## Instructions to follow
From the entries below, extract every line that includes the word "frigorifice".

Records drawn from a dataset:
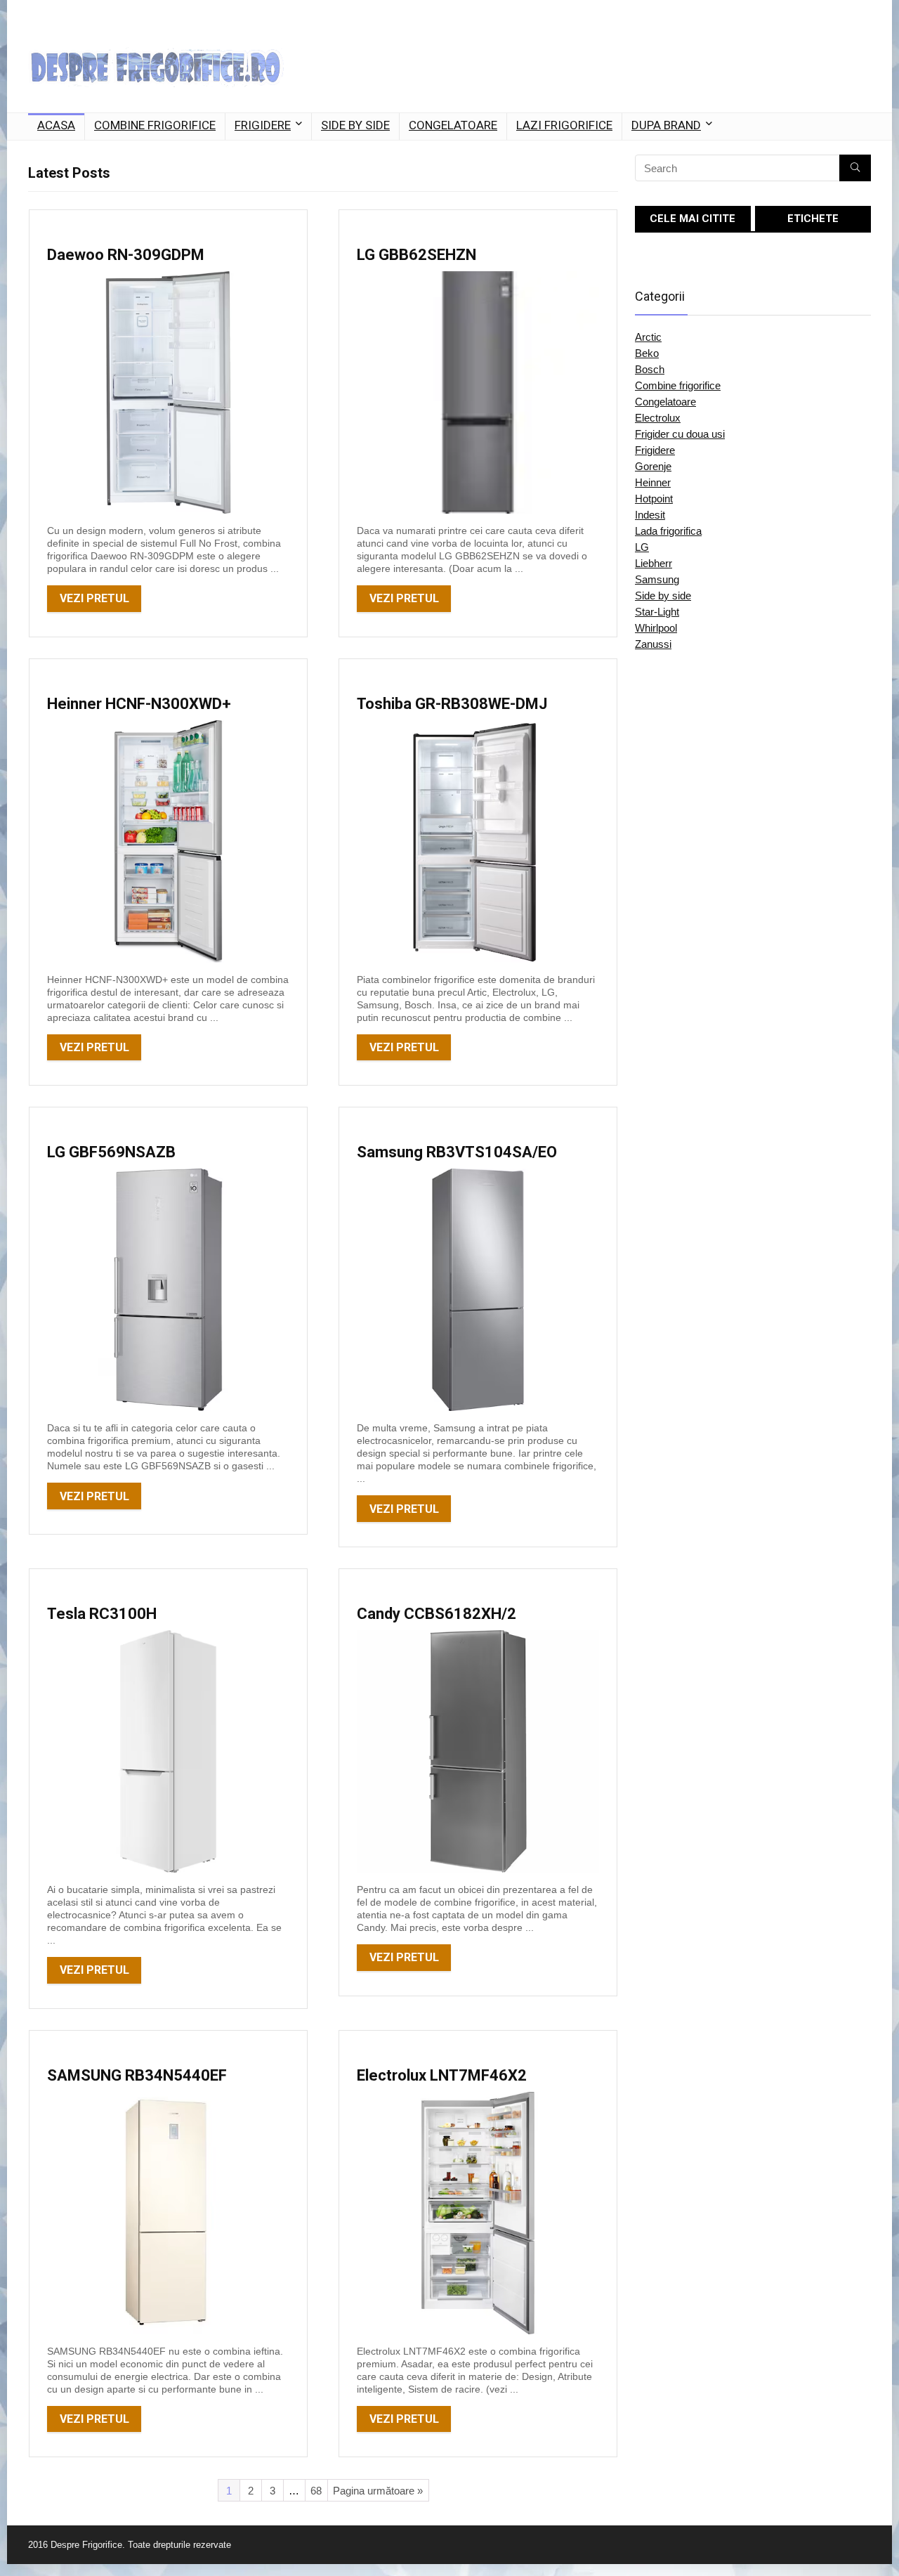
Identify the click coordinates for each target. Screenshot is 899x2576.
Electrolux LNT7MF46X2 (442, 2075)
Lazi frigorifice (564, 125)
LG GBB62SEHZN (416, 255)
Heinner (653, 482)
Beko (647, 353)
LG (642, 547)
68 (316, 2491)
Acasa (56, 125)
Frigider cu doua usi (680, 434)
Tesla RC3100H (102, 1613)
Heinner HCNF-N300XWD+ (139, 704)
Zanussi (653, 644)
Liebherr (653, 563)
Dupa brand (666, 125)
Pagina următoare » (378, 2491)
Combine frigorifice (155, 125)
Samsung (657, 579)
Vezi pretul (94, 598)
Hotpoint (654, 499)
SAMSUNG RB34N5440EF (137, 2075)
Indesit (650, 515)
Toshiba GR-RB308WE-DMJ (452, 704)
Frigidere (263, 125)
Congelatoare (453, 125)
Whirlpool (656, 628)
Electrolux (658, 418)
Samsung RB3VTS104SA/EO (457, 1152)
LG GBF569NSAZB (111, 1152)
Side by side (355, 125)
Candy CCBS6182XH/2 (436, 1613)
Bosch (649, 369)
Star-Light (657, 612)
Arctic (648, 337)
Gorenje (653, 466)
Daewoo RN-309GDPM (125, 255)
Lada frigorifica (668, 531)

## Answer section
Lazi frigorifice (564, 125)
Combine frigorifice (155, 125)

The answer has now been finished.